Rice is an essential part of Costa Rica's diet. There are few staple foods with which Costa Ricans have such a close relationship. Just take a look at any Tico family's everyday menu: gallo pinto for breakfast, a casado (with rice, of course!) for lunch and arroz con pollo (chicken and rice) for dinner.

According to the Corporación Arrocera Nacional (CONARROZ- National Rice Corporation) during 2009-2010 the per capita rice consumption among Costa Ricans was 50.98 kg. Clearly anything related to rice will have a direct impact on Costa Rican's daily habits and diet.

Global annual rice production and consumption is about 430 million metric tons. With these figures, it's no wonder that various researchers have set out to discover the effects of this staple food on consumer's health.

In mid-March 2012, a group of researchers at Harvard School of Public Health published in the British Medical Journal the results of a review of four studies conducted over 22 years that are ongoing. They found a direct link between regular consumption of white rice and a 10% increased risk of type 2 diabetes.
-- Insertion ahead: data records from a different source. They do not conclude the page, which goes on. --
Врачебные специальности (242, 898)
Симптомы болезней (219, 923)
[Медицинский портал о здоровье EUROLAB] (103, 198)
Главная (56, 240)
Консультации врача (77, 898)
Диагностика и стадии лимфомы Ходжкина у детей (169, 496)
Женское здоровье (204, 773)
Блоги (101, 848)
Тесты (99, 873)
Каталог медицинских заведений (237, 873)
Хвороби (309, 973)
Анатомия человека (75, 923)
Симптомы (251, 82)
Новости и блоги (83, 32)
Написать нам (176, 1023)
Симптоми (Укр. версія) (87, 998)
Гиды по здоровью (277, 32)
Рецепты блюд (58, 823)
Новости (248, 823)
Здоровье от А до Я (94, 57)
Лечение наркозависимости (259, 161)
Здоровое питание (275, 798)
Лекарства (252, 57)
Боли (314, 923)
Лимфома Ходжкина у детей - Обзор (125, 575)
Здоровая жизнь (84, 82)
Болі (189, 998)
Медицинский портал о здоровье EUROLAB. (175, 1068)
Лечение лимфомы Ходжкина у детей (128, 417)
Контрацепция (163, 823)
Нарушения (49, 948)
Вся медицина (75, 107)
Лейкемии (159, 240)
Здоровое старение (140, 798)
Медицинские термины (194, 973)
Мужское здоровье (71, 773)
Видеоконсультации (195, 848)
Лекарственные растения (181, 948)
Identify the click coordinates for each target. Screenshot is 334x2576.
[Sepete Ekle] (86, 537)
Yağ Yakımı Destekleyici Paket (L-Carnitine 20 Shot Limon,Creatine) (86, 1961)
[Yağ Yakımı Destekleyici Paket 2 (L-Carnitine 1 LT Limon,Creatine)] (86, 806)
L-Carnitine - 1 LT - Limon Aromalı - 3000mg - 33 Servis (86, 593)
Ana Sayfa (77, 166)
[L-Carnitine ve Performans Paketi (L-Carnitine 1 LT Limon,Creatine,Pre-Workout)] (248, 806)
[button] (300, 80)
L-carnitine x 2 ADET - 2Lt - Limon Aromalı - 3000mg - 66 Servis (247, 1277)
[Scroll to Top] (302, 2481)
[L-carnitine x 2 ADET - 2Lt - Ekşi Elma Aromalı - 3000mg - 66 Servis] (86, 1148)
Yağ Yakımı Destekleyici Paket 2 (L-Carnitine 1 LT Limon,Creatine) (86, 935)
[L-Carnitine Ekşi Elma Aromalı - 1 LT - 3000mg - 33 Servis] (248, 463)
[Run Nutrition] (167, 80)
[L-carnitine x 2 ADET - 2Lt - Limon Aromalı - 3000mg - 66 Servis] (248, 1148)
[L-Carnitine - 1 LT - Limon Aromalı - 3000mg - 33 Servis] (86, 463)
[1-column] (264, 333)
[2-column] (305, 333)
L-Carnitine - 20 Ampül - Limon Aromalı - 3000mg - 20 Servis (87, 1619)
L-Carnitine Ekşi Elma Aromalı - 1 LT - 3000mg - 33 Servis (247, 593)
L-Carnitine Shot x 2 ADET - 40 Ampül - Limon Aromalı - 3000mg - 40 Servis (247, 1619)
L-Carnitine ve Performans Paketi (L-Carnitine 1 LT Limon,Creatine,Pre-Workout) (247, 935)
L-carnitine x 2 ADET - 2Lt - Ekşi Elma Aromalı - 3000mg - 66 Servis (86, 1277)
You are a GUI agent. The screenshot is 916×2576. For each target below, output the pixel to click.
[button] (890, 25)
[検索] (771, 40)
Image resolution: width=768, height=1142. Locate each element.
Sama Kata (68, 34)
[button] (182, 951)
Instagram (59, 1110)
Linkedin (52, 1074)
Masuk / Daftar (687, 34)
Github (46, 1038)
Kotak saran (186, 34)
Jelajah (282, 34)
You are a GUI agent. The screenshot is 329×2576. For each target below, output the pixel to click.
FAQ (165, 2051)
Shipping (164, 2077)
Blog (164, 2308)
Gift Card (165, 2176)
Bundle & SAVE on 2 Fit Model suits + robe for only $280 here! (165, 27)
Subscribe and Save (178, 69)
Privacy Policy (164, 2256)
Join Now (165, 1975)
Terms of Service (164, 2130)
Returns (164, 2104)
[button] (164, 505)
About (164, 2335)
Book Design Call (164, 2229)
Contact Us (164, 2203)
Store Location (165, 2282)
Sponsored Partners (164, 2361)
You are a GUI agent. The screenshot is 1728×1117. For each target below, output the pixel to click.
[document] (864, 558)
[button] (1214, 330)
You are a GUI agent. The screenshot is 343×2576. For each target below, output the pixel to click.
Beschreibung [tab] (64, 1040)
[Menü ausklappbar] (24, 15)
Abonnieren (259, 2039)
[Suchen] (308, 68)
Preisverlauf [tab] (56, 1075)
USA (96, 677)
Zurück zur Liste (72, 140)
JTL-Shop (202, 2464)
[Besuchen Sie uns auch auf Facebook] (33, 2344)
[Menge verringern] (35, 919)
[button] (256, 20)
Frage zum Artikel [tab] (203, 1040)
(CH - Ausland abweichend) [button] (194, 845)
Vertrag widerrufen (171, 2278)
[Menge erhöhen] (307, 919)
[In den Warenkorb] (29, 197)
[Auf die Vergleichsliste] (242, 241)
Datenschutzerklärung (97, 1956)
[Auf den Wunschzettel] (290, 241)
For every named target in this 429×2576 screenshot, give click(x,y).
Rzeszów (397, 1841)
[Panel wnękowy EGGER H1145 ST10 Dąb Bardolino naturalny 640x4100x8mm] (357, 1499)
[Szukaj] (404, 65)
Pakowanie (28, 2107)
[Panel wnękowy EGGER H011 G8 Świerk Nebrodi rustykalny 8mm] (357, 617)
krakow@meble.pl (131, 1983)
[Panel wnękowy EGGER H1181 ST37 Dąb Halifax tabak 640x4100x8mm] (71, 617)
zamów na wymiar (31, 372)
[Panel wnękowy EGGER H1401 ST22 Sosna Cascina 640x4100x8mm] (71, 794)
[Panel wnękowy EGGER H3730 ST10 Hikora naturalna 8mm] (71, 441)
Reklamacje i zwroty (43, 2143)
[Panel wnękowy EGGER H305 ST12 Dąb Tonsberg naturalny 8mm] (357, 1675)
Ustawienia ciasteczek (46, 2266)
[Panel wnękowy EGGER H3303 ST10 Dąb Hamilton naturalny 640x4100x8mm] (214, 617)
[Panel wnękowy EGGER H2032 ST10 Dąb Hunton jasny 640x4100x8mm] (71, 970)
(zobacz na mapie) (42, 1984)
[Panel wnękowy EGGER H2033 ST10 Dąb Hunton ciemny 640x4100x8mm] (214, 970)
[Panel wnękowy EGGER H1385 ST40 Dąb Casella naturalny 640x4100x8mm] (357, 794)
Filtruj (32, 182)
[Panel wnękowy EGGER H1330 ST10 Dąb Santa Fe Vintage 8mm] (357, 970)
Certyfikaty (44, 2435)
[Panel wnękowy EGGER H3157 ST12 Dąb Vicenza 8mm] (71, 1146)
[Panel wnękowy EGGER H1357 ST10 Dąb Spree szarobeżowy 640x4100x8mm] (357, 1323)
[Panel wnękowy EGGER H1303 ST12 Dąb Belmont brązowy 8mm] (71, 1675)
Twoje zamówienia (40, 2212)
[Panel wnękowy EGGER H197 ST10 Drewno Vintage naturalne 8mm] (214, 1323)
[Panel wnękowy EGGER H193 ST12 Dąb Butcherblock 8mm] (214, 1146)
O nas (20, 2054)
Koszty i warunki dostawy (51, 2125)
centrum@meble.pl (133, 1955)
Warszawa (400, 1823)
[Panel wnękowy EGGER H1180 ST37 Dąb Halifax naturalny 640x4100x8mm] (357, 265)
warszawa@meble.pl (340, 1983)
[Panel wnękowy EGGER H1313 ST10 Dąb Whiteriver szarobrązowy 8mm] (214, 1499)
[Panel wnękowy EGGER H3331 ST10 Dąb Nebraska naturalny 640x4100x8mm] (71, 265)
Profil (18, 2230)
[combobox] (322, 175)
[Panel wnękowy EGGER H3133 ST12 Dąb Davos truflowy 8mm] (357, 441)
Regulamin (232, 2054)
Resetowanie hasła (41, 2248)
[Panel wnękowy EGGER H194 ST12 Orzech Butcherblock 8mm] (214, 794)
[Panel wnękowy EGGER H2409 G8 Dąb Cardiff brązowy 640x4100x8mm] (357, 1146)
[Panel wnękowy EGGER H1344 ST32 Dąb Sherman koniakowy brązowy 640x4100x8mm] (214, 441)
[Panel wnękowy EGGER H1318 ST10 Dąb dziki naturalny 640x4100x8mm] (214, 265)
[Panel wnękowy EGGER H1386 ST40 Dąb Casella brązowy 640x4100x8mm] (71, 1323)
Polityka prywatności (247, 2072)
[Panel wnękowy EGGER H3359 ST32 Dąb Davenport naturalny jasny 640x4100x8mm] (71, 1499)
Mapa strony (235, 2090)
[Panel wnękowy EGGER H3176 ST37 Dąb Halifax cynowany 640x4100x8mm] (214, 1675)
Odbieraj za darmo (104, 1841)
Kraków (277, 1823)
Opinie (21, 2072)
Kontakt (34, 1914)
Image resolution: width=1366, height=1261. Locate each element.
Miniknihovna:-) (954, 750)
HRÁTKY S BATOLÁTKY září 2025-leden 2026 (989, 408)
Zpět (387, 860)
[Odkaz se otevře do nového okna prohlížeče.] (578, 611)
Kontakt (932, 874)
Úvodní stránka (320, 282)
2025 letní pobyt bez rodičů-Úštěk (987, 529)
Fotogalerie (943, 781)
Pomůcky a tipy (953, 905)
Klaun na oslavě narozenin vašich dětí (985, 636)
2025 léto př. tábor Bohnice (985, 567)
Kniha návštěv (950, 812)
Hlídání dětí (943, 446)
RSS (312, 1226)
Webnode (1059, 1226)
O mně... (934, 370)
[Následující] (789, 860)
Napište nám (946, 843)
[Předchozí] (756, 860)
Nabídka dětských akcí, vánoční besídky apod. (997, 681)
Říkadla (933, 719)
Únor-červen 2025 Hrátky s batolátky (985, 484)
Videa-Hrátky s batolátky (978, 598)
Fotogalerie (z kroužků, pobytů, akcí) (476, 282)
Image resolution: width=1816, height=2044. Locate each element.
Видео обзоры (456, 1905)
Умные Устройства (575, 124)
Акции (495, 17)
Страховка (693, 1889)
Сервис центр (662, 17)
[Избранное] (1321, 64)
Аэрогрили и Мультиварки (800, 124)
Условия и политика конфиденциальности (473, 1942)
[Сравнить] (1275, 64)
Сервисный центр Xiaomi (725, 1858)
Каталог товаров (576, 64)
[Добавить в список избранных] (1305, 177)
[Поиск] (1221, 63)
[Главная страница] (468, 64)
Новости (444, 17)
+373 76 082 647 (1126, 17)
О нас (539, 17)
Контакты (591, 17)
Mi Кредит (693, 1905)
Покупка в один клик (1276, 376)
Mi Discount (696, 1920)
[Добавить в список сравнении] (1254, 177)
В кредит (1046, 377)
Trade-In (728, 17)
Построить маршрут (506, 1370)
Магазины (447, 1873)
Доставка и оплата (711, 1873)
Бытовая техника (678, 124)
The studies included 352,384 healthy individuals from several countries with different rice consumption trends (China, Japan, the United States and Australia). At the beginning of the study, none of these people had the disease. However, by the end of the follow-up period 13,284 individuals had developed type 2 diabetes.

Researchers also came across an unexpected finding: the risk for diabetes associated with rice intake is higher among women than men. They also noted an important point: the increased risk is only associated with eating white rice. Therefore researchers suggest replacing it with brown rice, which is less processed and retains many of its benefits and nutrients, as well as being rich in fiber and magnesium.

However, health experts warn against overinterpreting these findings. Before implementing any large scale actions among the population, more studies should be conducted to accurately determine the mechanism by which white rice raises blood sugar levels.

For many, rice will continue being the perfect side dish for any meal! Its low price makes it affordable for most people and even in small quantities it has a significant energy content. It is also an important source of fiber (which aids with constipation), vitamins and minerals.


What is it? It is a disease in which there is an imbalance between sugar (glucose) that enters the body and the way in which it is processed or metabolized. Basically, the body does not know what do with so much sugar and gets sick. If the disease is not treated promptly through healthy lifestyle changes, drugs and/or exercise, it may cause great damage to the body, especially the heart, kidneys, eyes and nerves.

How is it diagnosed? Through a simple blood test while fasting that measures blood sugar (glucose) levels.

How does it develop? Diabetes is acquired by eating too much sugar and carbohydrates, which causes obesity. This can lead to high blood pressure. If a sedentary lifestyle is also present, the risk for type 2 diabetes is even greater.